The nurse practitioner delivered the welcome news that it was not strep (yippee!) and she inquired about any sinus congestion.

“None!,” I replied confidently, thinking back to only weeks before when the flu made me sound like an MMA fighter after an especially brutal match.

I was sent home with a pack of prednisone to counteract the inflammation along with the usual recommendations.

And four hours later, I was stunned.

That congestion I was sure I didn’t have? I had just become so acclimated to it (and the excessive swelling was holding it in place), that I was completely unaware of the pressure. At least the until the steroids started to take effect.
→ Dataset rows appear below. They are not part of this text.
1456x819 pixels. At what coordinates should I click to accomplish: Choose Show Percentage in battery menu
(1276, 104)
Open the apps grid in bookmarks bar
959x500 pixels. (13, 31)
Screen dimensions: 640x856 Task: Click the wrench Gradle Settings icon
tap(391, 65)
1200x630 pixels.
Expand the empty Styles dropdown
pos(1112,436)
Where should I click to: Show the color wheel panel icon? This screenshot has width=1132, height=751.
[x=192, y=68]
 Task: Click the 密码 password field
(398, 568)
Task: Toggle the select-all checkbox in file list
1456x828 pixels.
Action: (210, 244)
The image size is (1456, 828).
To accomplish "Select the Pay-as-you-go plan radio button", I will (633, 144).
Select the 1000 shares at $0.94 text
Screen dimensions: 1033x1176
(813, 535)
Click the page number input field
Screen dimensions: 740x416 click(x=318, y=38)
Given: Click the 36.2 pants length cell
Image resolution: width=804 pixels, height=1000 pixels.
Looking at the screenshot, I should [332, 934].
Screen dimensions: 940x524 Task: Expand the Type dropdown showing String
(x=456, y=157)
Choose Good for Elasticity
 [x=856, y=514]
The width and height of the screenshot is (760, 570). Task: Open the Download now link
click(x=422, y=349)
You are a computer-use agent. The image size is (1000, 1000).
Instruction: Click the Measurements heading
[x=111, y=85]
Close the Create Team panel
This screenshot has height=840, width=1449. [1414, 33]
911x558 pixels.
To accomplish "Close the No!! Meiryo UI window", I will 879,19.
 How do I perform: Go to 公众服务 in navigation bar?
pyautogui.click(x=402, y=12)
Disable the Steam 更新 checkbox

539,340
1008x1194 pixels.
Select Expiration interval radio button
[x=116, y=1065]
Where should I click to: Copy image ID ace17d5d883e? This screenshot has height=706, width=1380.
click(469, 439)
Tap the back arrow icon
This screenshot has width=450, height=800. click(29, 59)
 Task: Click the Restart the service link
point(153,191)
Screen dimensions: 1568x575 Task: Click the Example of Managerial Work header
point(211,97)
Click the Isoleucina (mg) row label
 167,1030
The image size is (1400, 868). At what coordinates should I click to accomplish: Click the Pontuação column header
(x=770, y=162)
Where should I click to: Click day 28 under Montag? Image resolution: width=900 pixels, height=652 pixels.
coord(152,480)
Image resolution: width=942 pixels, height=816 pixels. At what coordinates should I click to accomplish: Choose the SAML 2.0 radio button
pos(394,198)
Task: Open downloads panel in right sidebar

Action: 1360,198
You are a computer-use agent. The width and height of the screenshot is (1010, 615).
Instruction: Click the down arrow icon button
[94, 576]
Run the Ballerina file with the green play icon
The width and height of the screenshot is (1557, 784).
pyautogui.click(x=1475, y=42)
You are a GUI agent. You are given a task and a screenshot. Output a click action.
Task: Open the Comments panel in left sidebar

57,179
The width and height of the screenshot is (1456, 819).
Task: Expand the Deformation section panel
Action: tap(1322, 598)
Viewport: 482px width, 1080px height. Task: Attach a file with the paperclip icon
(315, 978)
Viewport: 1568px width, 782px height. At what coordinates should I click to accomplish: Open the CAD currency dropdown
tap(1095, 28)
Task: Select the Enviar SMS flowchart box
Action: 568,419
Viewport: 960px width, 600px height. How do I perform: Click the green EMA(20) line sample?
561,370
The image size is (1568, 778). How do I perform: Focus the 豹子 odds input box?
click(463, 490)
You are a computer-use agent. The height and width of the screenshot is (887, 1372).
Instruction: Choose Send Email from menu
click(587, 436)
And once I learned what the absence of congestion was, I could appreciate the obstruction for what it was.

(And appreciate the availability of modern medicine and clinics with late hours!)

We acclimate to where we are.

We adapt to our surroundings until we are larger unaware.

Until it shifts.

And the contrast is uncomfortable.

Even painful.

But the disparity between what was and what is allows us to fully see a thing for what it is.

There is a Korean spa in town that has an amazing wet area. One of my favorite pastimes there is to spend several minutes either in the hot tub or the steam sauna followed by a dip in the arctic plunge pool. Those first few moments in the frigid water are brutal; I have to force myself to continue to breathe. After a minute, my body acclimates and the cold is invigorating. And then eventually, I do step out and enter the warmth of the tub or sauna again, the heat just as uncomfortable as the cold at first. Until it isn’t.

And after an hour of alternating extreme temperatures, my body and mind feel more alive than ever at 70º.

Because sometimes you have to experience what a thing is not before you can truly appreciate it for what it is.